-- start --

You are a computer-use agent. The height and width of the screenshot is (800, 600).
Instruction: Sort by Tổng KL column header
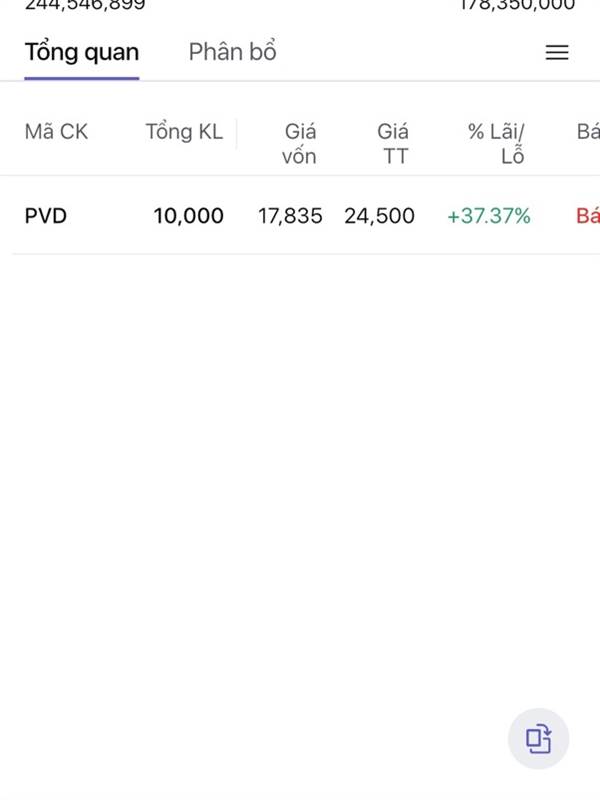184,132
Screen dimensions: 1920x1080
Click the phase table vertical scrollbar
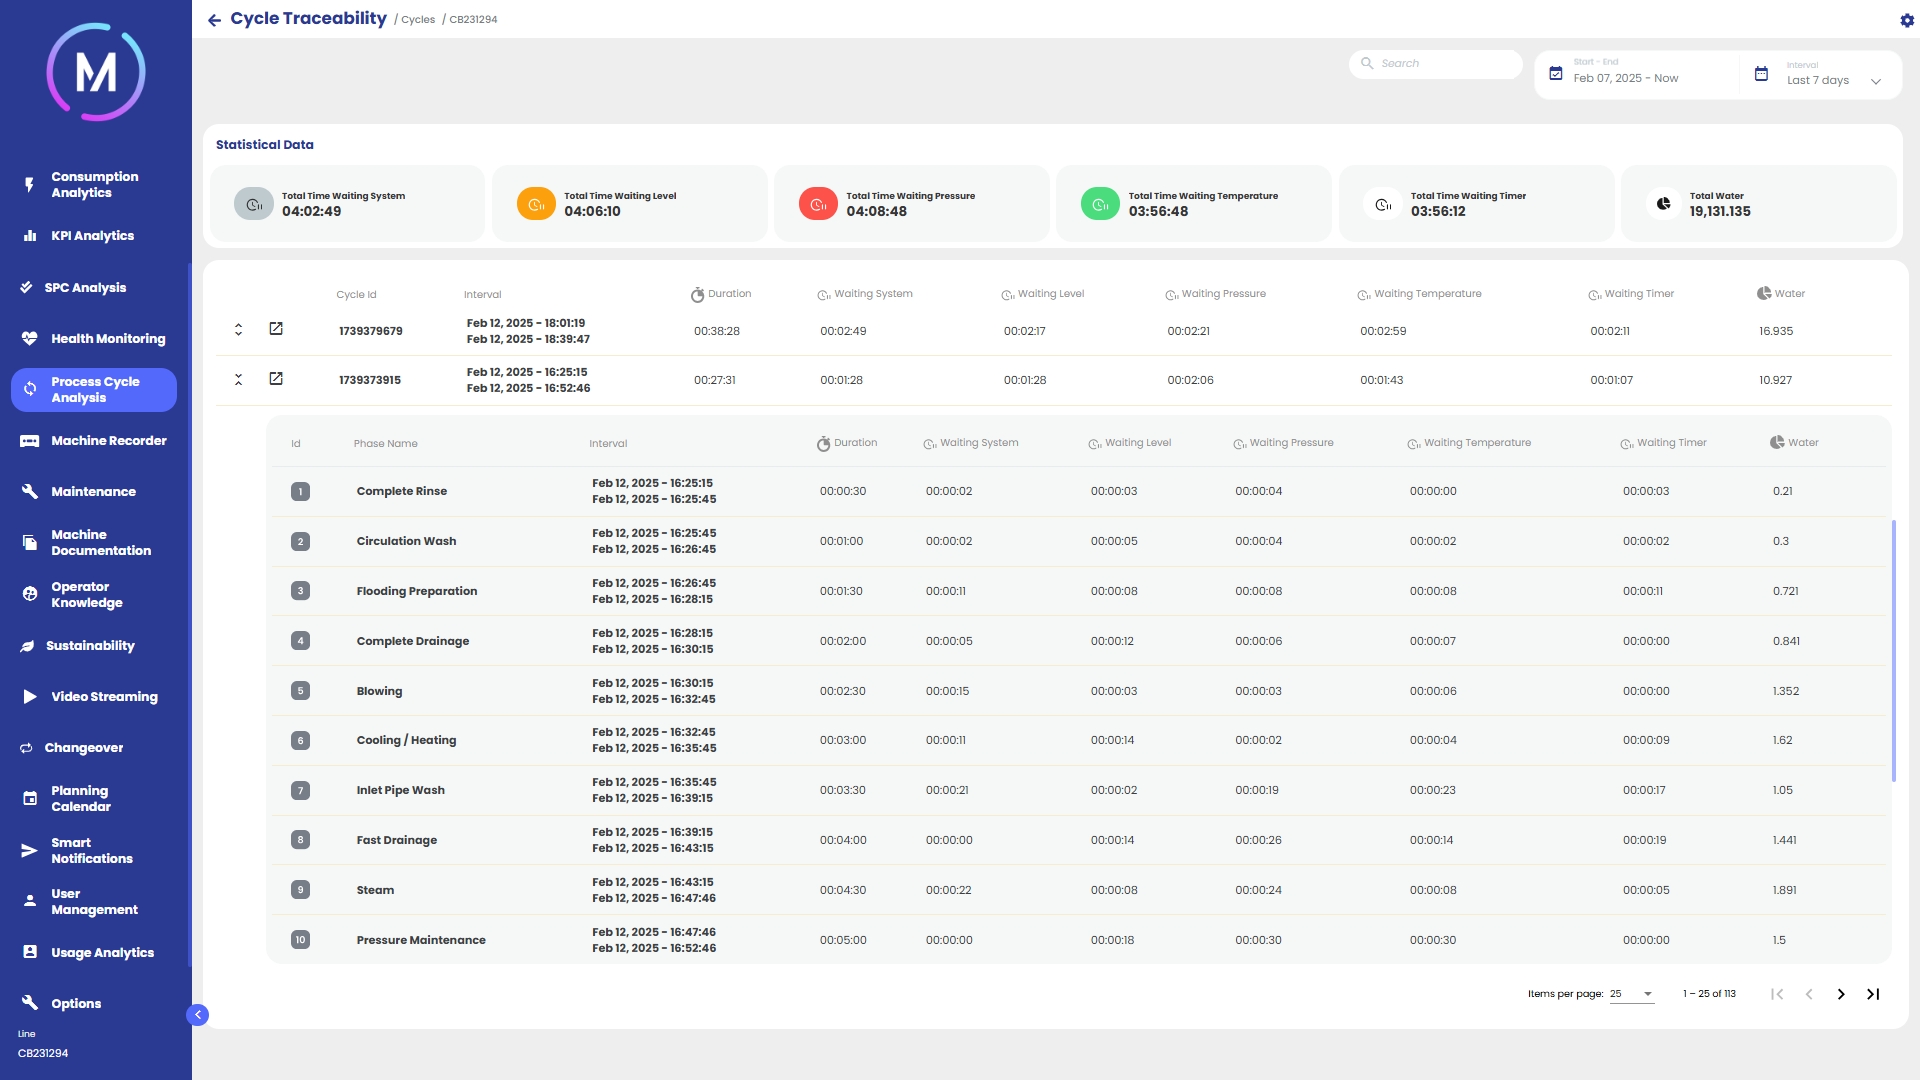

-- end --

* [Problem description]:
Copy every line of the listing above without changing a word, and omit the pictures.

* [The output]:
You are a computer-use agent. The height and width of the screenshot is (800, 600).
Instruction: Sort by Tổng KL column header
184,132
Screen dimensions: 1920x1080
Click the phase table vertical scrollbar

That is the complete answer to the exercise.